▸ **Goal**: Reproduce every line of the listing below without changing anything, omitting the pictures from your reply.

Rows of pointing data
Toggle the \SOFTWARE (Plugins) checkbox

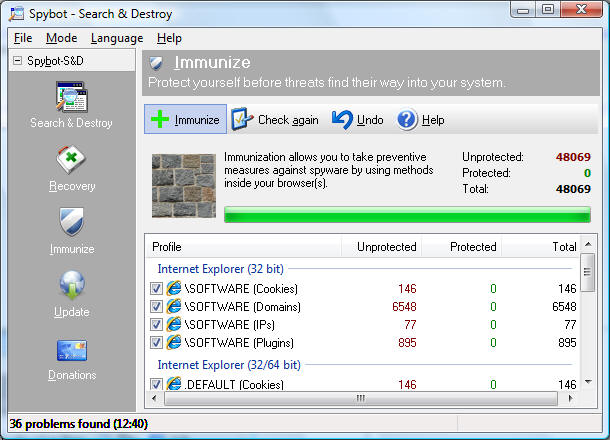pos(156,343)
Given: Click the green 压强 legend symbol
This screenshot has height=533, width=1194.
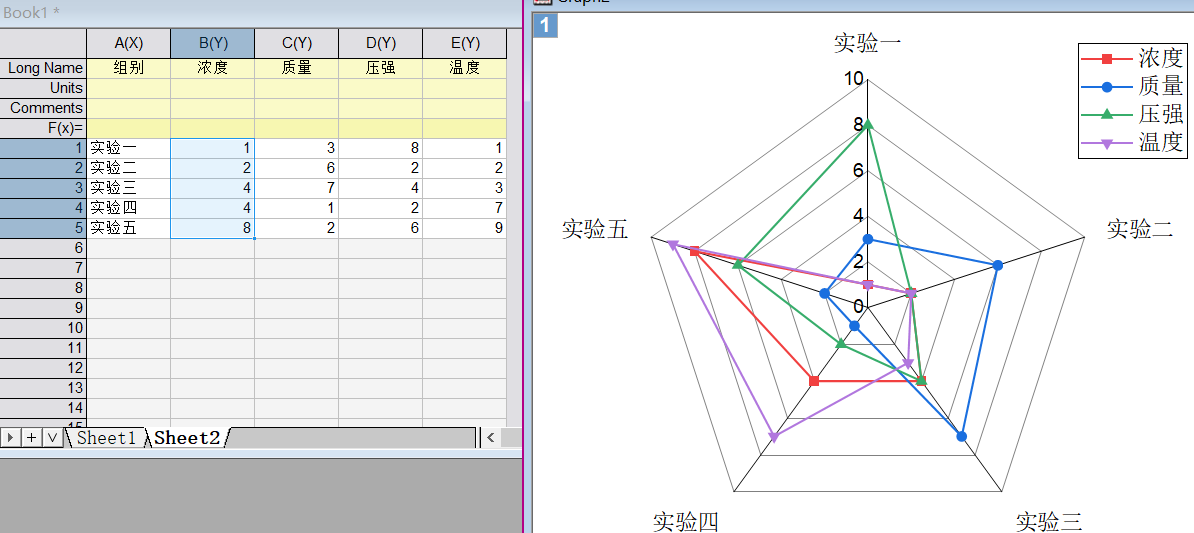Looking at the screenshot, I should [x=1108, y=114].
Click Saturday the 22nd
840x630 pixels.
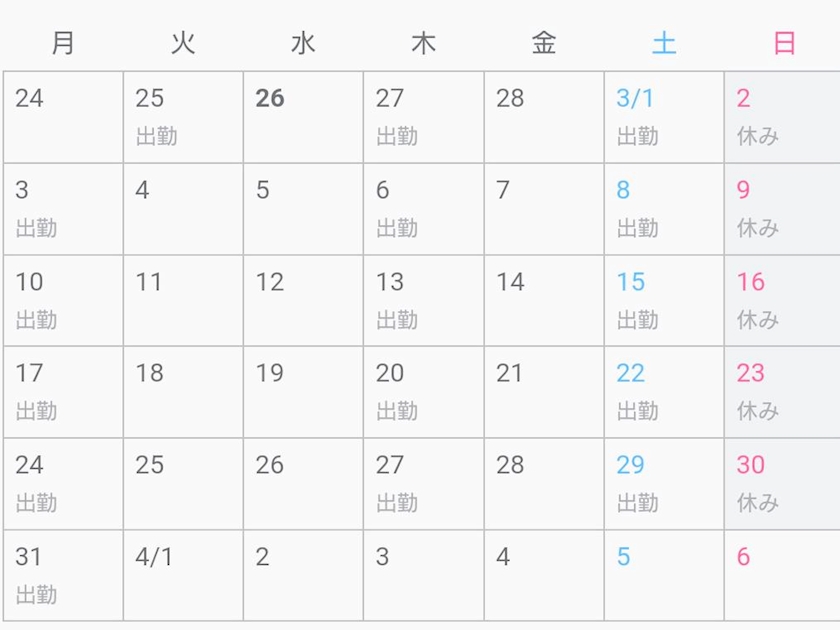click(664, 392)

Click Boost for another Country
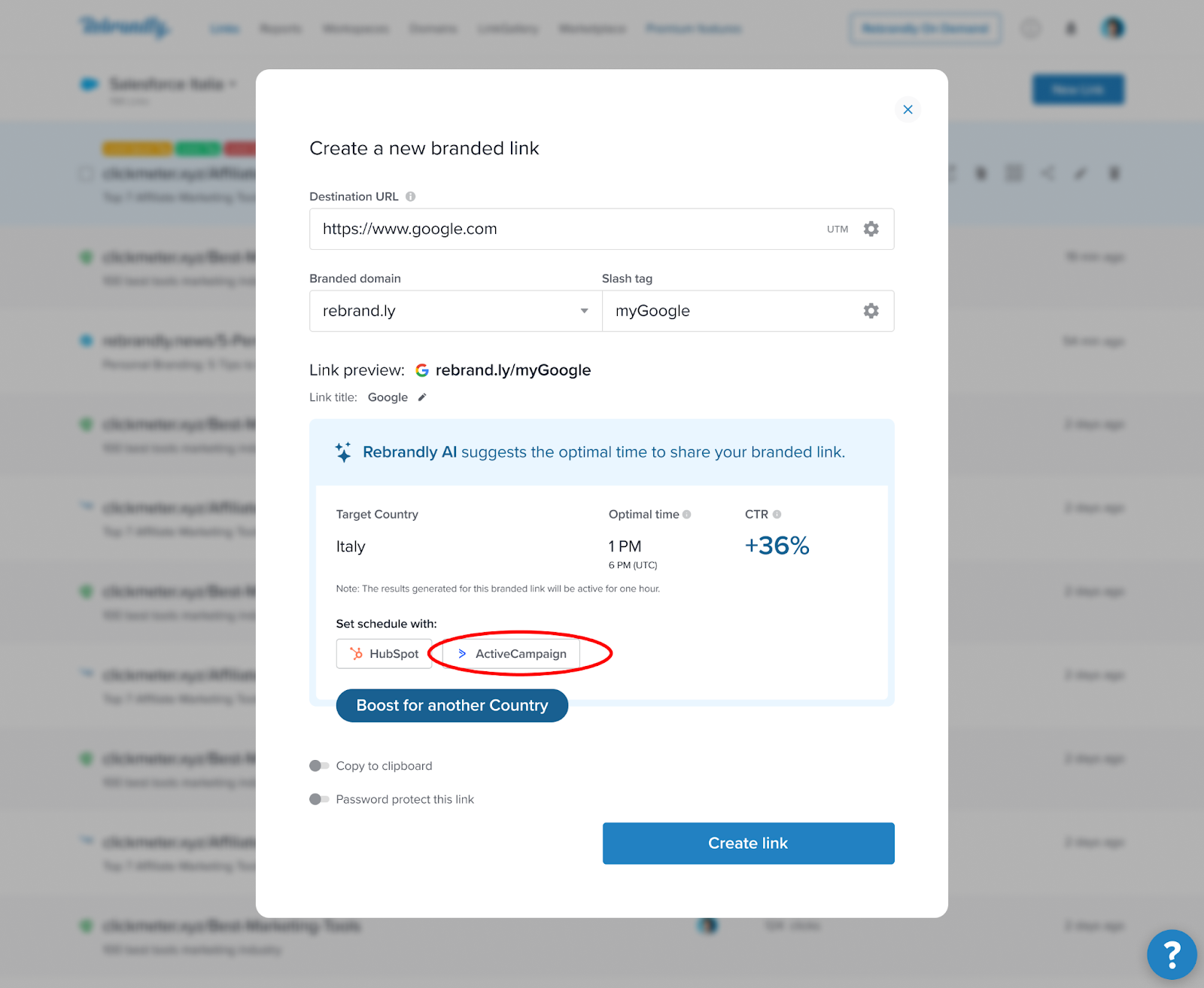[x=451, y=706]
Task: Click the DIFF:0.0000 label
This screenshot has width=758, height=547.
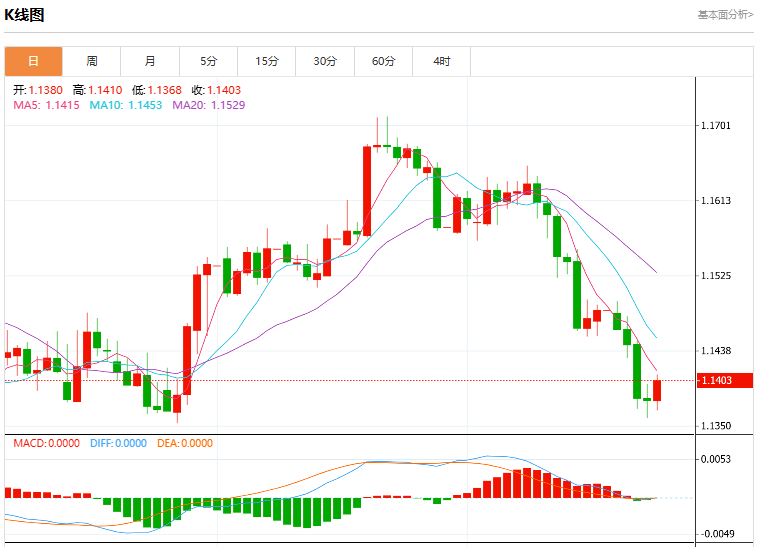Action: pyautogui.click(x=118, y=443)
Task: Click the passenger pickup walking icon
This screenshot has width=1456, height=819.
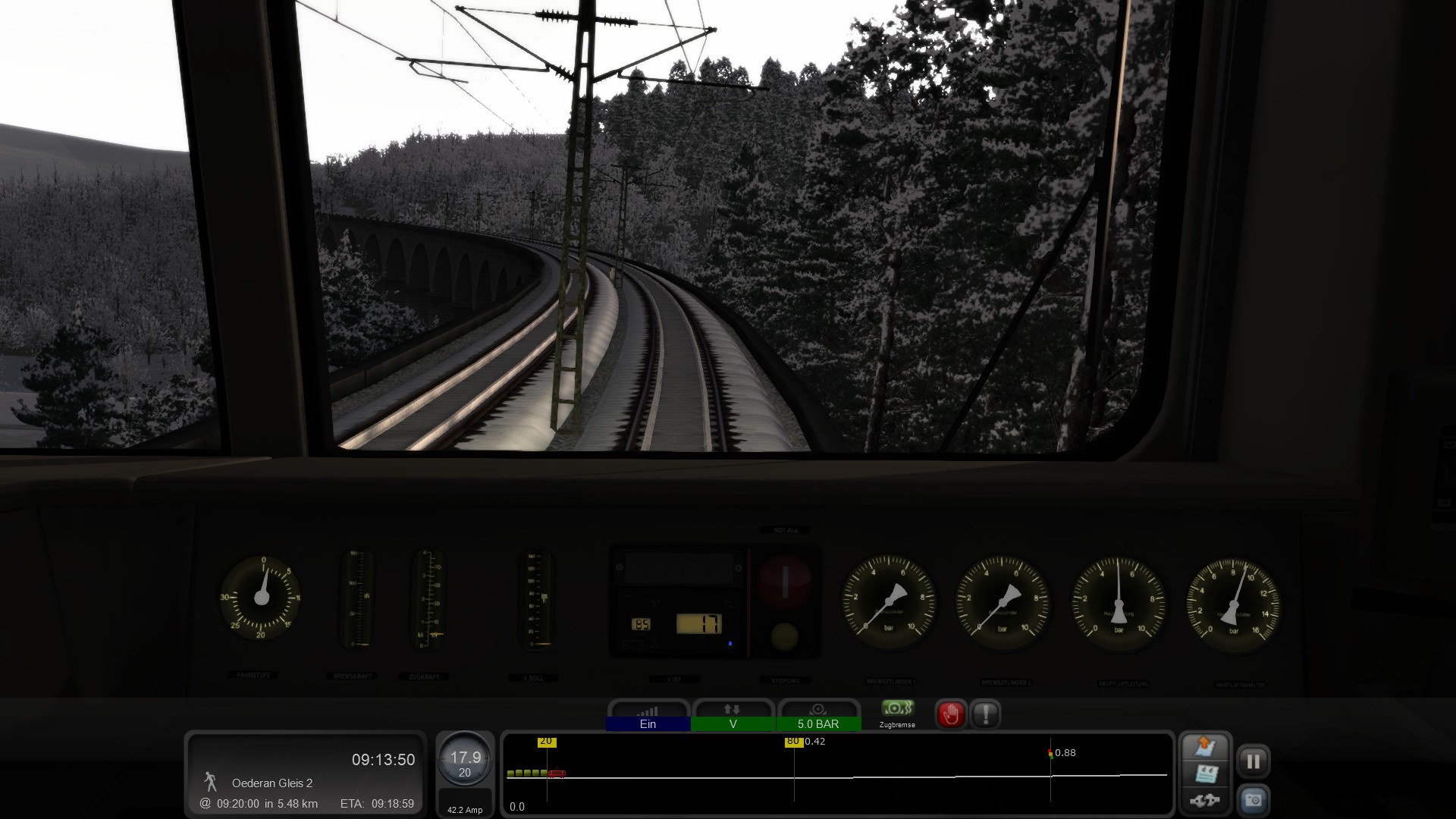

▸ **Exercise output**:
Toggle the \SOFTWARE (Plugins) checkbox

pos(156,343)
Given: Click the green 压强 legend symbol
This screenshot has height=533, width=1194.
Looking at the screenshot, I should [x=1108, y=114].
Click Saturday the 22nd
840x630 pixels.
click(664, 392)

Click Boost for another Country
[x=451, y=706]
Task: Click the DIFF:0.0000 label
This screenshot has width=758, height=547.
Action: pyautogui.click(x=118, y=443)
Task: Click the passenger pickup walking icon
This screenshot has width=1456, height=819.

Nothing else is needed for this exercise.